* SHORT TASK 1 *
Answer these from the Killer Elite review:
(a) Where does Danny move after quitting his work as an assassin?
(b) Which friend of Danny's is taken hostage?
(c) How much money does Danny get if he succeeds?

* TEXT SHOWN *

## START

This reverie took me in front of a cinema counter. Maybe I’ll understand men better if I were to watch a high adrenaline flick?

Gary McKendry’sKiller Elite” would be that film, right?

Danny (Jason Statham) was an assassin until he unintentionally killed a man in the presence of the latter’s child. More than the poor child, he was scarred from the experience thus making him quit his avocation and moved to Australia where the cows graze on kangaroo-poo grown grass. Quaint. A year into his hibernation, he learns of his friend Hunter (Robert de Niro) being taken hostage! The culprit was an Omani sheik who wants revenge for his three sons individually assassinated by S.A.S. soldiers during the Dhofar Rebellion (1964-1975) launched against the sultanate of Muscat and Oman (which had British support).

This plot was relayed to Danny who has to seek the SAS soldiers responsible for the death of the sheik’s sons. Since revenge was the order of the day, he had to assassinate these soldiers and extract confessions from them. If he succeeds, Hunter will be freed and he gets $6 million for his effort. Trouble is, these soldiers aren’t exactly limp wristed, helpless or morons. They are highly skilled and well connected. But as Danny carefully treads his maneuvers, he is being tailed by Spike (Clive Owen) tasked by a secret organization of former-SAS officers who’s getting worried!

## END

* SHORT TASK 2 *
List every line of the records below that contains the string "Paris". Case counts.

* MATERIAL FOR THIS TASK *
## START

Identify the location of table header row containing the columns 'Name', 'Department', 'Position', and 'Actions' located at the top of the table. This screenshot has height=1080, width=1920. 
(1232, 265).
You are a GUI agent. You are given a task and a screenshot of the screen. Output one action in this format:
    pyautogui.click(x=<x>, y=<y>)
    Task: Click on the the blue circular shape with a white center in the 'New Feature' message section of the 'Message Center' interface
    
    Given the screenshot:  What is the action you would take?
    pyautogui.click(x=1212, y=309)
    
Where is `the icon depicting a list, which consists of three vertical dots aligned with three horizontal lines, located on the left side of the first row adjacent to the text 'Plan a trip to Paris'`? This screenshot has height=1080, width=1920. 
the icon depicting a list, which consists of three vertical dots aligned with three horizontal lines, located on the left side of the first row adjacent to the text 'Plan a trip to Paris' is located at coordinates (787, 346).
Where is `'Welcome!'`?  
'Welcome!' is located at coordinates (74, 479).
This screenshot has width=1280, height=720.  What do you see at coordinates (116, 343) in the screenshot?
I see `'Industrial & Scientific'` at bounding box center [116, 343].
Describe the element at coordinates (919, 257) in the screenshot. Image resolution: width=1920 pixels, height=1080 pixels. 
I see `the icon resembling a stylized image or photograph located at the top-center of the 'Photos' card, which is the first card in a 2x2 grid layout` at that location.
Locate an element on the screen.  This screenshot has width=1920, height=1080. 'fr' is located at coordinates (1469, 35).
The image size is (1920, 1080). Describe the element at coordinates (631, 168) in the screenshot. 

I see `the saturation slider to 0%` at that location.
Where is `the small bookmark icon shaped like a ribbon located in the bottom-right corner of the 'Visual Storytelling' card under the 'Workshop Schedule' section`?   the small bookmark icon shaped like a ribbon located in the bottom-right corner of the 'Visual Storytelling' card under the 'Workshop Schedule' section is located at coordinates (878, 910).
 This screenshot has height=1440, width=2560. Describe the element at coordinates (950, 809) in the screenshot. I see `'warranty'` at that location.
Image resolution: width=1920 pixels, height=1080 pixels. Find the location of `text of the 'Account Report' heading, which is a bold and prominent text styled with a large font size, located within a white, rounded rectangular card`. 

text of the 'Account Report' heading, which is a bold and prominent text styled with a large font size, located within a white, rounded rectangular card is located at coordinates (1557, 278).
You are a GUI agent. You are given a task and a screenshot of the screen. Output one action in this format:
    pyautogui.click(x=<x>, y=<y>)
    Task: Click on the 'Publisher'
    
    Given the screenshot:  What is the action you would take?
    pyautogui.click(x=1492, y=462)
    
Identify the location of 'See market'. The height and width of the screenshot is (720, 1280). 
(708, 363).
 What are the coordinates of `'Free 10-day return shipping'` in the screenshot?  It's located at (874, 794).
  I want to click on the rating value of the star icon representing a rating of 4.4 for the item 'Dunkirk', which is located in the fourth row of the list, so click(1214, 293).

## END

* WRITTEN SOLUTION 1 *
(a) Australia
(b) Hunter
(c) $6 million

* WRITTEN SOLUTION 2 *
Where is `the icon depicting a list, which consists of three vertical dots aligned with three horizontal lines, located on the left side of the first row adjacent to the text 'Plan a trip to Paris'`? This screenshot has height=1080, width=1920. 
the icon depicting a list, which consists of three vertical dots aligned with three horizontal lines, located on the left side of the first row adjacent to the text 'Plan a trip to Paris' is located at coordinates (787, 346).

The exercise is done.